The fact of the matter is that Naltrexone will dramatically affect alcohol consumption. In effect, it forces individuals to face life, on life’s terms. It forces them to deal with the consequences of their actions. Indeed, the most difficult aspect of recovery is learning how to be happy without alcohol. Most alcohol dependent individuals are not well equipped to make the successful transition to sobriety. Even though the actual physical craving to consume alcohol has been suppressed by the Naltrexone, the need to return to drinking often overwhelms them. They have become dependent upon the alcohol to deal with all their problems. Unless they start to successfully address these problems, they will almost certainly begin drinking again. When this occurs, it is simple to blame the Naltrexone for “not working”. Naltrexone does not replace treatment or counseling. Its primary purpose is to create an environment in which an alcohol dependent individual is able to begin to make progress in his or her recovery.

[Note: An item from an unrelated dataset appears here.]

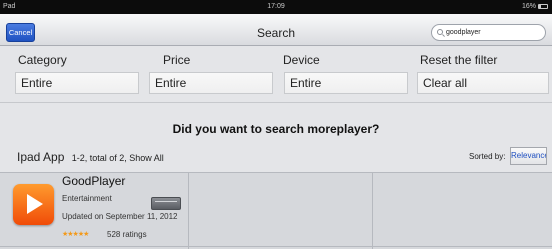 This screenshot has height=249, width=552. I want to click on status-bar: Pad 17:09 16%, so click(276, 7).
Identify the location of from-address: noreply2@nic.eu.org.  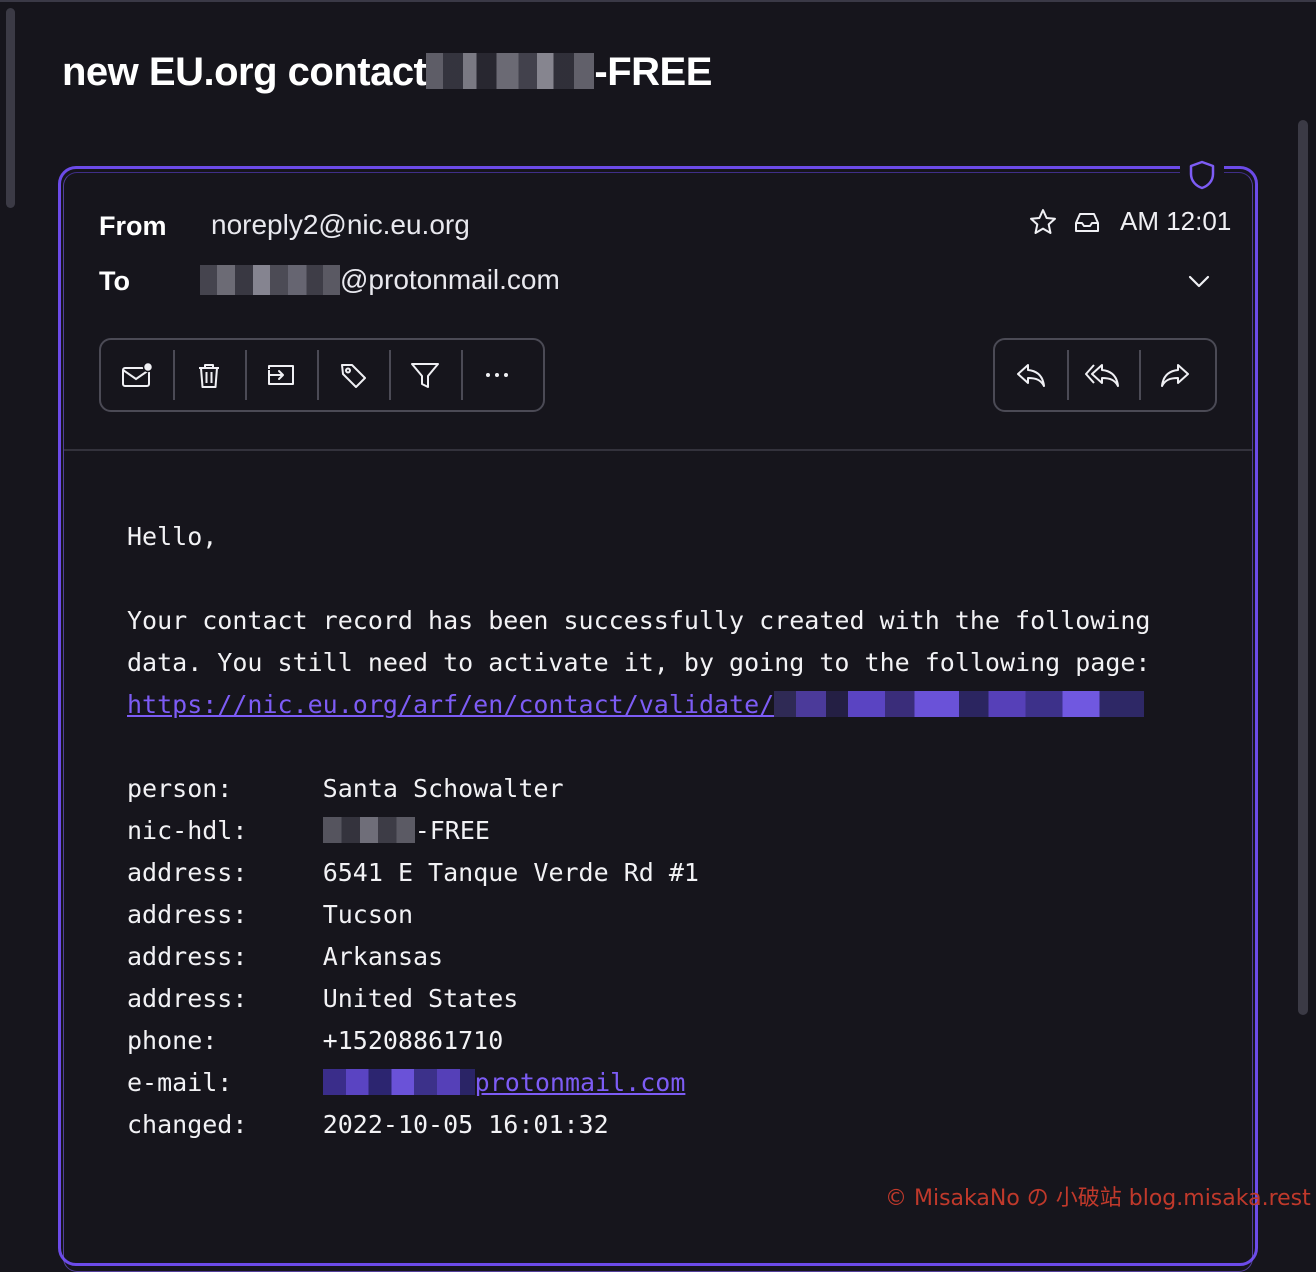
(340, 225).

When a human being consumes alcohol, it sets off a chemical chain reaction within the brain that results in the release of a group of chemicals, most notably, endorphins. Endorphins assist people in dealing with stress, anxiety, self-esteem and so forth. When consumed, alcohol travels through the stomach wall into the blood system, which transports it to the brain. There, it attaches to opioid receptor sites. (Receptor sites in the brain can be compared to a message center, which receive and forward commands in response to stimuli.) The stimulated opioid receptor immediately sends a command to the opioid endogenous system located within the pleasure center of the brain, releasing a cascade of endorphins into the system. It is the release of the endorphins that generates the euphoria or sense of well being associated with alcohol consumption.

Current research also points to a genetic link, which can predispose an individual to becoming alcohol dependent. One theory is that most individuals whom become alcohol dependent have a low threshold for the release of endorphins as stimulated by alcohol consumption. When an individual with this predisposition consumes alcohol, they experience an intense feeling of euphoria that the “social drinker” does not. As an individual continues to drink alcohol over a long period of time, the brain acclimates to the artificial stimulation of the alcohol. It is thought that in this process the brain slows down, or actually shuts down the normal production and release of endorphins. At this point the individual crosses the proverbial Rubicon, or the point of no return, when their brain becomes dependent upon alcohol to feel emotionally normal or well. It should be noted that alcohol dependent individuals at this stage are not drinking to feel good, but rather so that they do not feel bad.

Historically, when an individual slipped or relapsed, the blame was placed squarely on the shoulder of that individual. It is clear that treatment providers must now also begin to accept some of the “blame”. Treatment should include the latest scientific advances and should be tailored to the individual’s unique requirements. Reliance on outdated and ineffective treatment methods has created an environment that fully expects individuals to fail, and fail again until such time that rock bottom has been reached. It is often said that once an individual has reached rock bottom that there is only one way to go, UP. The problem with that philosophy is that for many people, the ultimate rock bottom is death.

Many, (if not indeed most) alcohol dependent individuals have lost faith in themselves, and more importantly hope for the future. It is common for such individuals to have numerous attempts at sobriety, most often using 12-Step methods. They have been programmed to accept themselves as hopeless and powerless, with their chance for recovery being slim to none. It is important to recognize that alcohol dependent individuals do have control over their lives and that there is appropriate help for them to be found in the treatment community. It is up to the individual to determine what is the most appropriate treatment. It is up to the treatment community to provide options that set up individuals to succeed, rather than be expected to fail.